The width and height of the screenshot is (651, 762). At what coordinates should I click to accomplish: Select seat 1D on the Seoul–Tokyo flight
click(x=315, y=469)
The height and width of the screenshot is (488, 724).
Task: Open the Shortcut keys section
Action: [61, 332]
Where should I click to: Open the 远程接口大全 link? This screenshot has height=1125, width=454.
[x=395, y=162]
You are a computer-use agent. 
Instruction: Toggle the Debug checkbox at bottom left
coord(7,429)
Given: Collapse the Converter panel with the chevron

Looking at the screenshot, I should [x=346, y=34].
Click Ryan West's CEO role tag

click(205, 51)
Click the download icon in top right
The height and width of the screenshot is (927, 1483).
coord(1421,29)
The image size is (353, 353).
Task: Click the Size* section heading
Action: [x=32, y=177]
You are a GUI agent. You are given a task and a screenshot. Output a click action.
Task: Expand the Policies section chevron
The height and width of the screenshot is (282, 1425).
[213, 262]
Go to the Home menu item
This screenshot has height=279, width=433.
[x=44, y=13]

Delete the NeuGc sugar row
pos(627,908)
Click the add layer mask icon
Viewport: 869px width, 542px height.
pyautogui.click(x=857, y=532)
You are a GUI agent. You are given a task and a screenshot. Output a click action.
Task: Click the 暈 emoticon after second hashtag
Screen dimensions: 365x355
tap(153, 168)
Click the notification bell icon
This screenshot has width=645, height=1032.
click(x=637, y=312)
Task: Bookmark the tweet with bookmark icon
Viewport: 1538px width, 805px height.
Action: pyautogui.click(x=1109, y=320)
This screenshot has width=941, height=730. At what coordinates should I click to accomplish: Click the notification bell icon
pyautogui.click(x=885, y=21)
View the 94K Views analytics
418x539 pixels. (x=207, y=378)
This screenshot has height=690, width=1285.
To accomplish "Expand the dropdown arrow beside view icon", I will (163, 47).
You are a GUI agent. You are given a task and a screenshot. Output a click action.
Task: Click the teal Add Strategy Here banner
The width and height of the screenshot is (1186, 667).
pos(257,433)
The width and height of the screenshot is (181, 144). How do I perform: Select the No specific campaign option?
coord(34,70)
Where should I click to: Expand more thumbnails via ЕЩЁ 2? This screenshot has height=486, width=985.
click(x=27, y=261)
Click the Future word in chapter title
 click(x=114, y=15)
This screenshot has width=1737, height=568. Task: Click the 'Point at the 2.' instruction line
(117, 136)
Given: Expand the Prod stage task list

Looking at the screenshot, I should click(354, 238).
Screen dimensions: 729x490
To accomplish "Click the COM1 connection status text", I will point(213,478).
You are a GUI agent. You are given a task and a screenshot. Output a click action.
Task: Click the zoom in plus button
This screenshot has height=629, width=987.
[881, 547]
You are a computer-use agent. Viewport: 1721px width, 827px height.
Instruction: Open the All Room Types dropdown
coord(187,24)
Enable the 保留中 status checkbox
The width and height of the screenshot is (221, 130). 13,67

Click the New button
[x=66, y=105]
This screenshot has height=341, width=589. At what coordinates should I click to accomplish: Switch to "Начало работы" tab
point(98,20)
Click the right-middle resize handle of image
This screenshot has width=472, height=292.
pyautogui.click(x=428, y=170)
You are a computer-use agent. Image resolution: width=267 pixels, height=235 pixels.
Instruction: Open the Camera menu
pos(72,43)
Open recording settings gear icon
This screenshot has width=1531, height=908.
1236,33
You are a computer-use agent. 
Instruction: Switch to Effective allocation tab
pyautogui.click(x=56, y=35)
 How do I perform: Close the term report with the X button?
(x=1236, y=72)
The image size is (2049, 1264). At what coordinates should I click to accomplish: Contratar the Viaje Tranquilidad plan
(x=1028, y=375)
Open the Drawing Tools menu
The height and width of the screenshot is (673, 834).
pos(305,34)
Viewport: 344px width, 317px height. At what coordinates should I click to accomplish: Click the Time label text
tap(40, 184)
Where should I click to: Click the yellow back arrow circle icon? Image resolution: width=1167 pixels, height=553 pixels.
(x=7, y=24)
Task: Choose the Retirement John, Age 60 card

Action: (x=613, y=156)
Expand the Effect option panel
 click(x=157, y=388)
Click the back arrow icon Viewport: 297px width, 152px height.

........

__Required work__. Your answer must be the line containing "Task: Click the zoom in plus button" and each line after it in the listing above, copied exactly.

__Exercise output__.
Task: Click the zoom in plus button
This screenshot has height=629, width=987.
[881, 547]
You are a computer-use agent. Viewport: 1721px width, 827px height.
Instruction: Open the All Room Types dropdown
coord(187,24)
Enable the 保留中 status checkbox
The width and height of the screenshot is (221, 130). 13,67

Click the New button
[x=66, y=105]
This screenshot has height=341, width=589. At what coordinates should I click to accomplish: Switch to "Начало работы" tab
point(98,20)
Click the right-middle resize handle of image
This screenshot has width=472, height=292.
pyautogui.click(x=428, y=170)
You are a computer-use agent. Image resolution: width=267 pixels, height=235 pixels.
Instruction: Open the Camera menu
pos(72,43)
Open recording settings gear icon
This screenshot has width=1531, height=908.
1236,33
You are a computer-use agent. 
Instruction: Switch to Effective allocation tab
pyautogui.click(x=56, y=35)
 How do I perform: Close the term report with the X button?
(x=1236, y=72)
The image size is (2049, 1264). At what coordinates should I click to accomplish: Contratar the Viaje Tranquilidad plan
(x=1028, y=375)
Open the Drawing Tools menu
The height and width of the screenshot is (673, 834).
pos(305,34)
Viewport: 344px width, 317px height. At what coordinates should I click to accomplish: Click the Time label text
tap(40, 184)
Where should I click to: Click the yellow back arrow circle icon? Image resolution: width=1167 pixels, height=553 pixels.
(x=7, y=24)
Task: Choose the Retirement John, Age 60 card

Action: (x=613, y=156)
Expand the Effect option panel
 click(x=157, y=388)
Click the back arrow icon Viewport: 297px width, 152px height.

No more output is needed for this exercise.